Billy Bragg's Workers Playtime album has a unique distinction in my musical collection. No, it's not the greatest album ever... That honor goes to either Menudo's landmark Reaching Out or Fabio's After Dark opus.
Mr. Bragg's album released almost exactly 16 years ago (shudder) is the only musical release that I've acquired in cassette, vinyl LP, CD and digitally. I bought the cassette when the album was first released, the LP when I bought a turntable and it was one of the first CDs I bought when that now archaic technology first reared its $14.99 head on the shelves.
The last listen it got was on my 40 gigabyte iPod, where it currently resides with approximately 700 other albums or nearly 7900 songs.
This large volume is both a blessing and a curse.

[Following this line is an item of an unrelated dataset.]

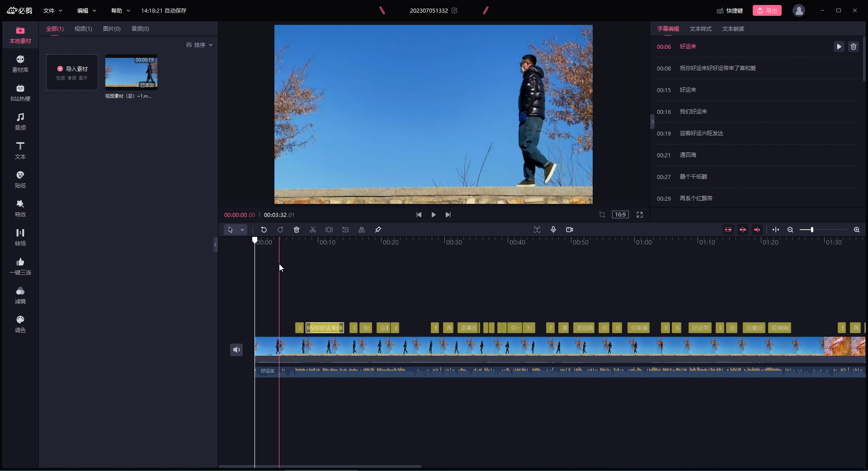Viewport: 868px width, 471px height.
Task: Select the 视频(1) media filter tab
Action: [x=83, y=28]
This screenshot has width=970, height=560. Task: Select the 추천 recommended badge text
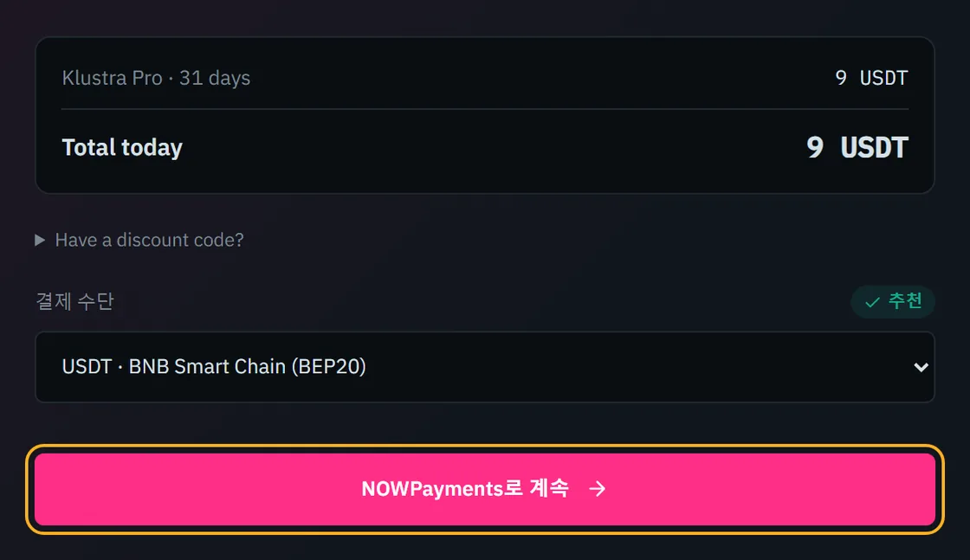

In one way it consolidates a portion the approximately 1200 CDs I own in a convenient device that weighs about as much as run-of-the-mill paperweight, but it also changes the way I listen to music. Rather than listen attentively to a whole album, appreciating the craftsmanship that went into it, I put it on shuffle play in the house and have frankly forgotten what the f*ck I put in it or who is singing half the songs.
Even worse is that tendency to listen to snippets of songs here and there. With that much music at one's disposal it's tough to resist listening to 28 songs in a fifteen minute drive.
Stephen V. Funk, host of this week's feels like the lone holdout on the iPod front. Homeboy is still cruising the aisles of the local record and CD scores, rather than inviting a friend over with a full 80 gigger to poach his eclectic bounty.
Heh. Half of me wants to throw on side two of the Velvet Underground & Nico album on the ol' turn table, but I know as soon as I do the Fletchmonster's peanut butter-coated paws are going to slap that stylus right across "There She Goes Again" to "the Black Angel's Death Song."
Stop by Mr. Funk's viridescent blog and try to get him to switch to the dark side. As for me and Mr. Bragg? This might be the end of the road. If they have to jam the microchip of Workers Playtime up my ass for me to enjoy it, I think I'll pass. The cassette's long gone, but I think the record's still on the shelf.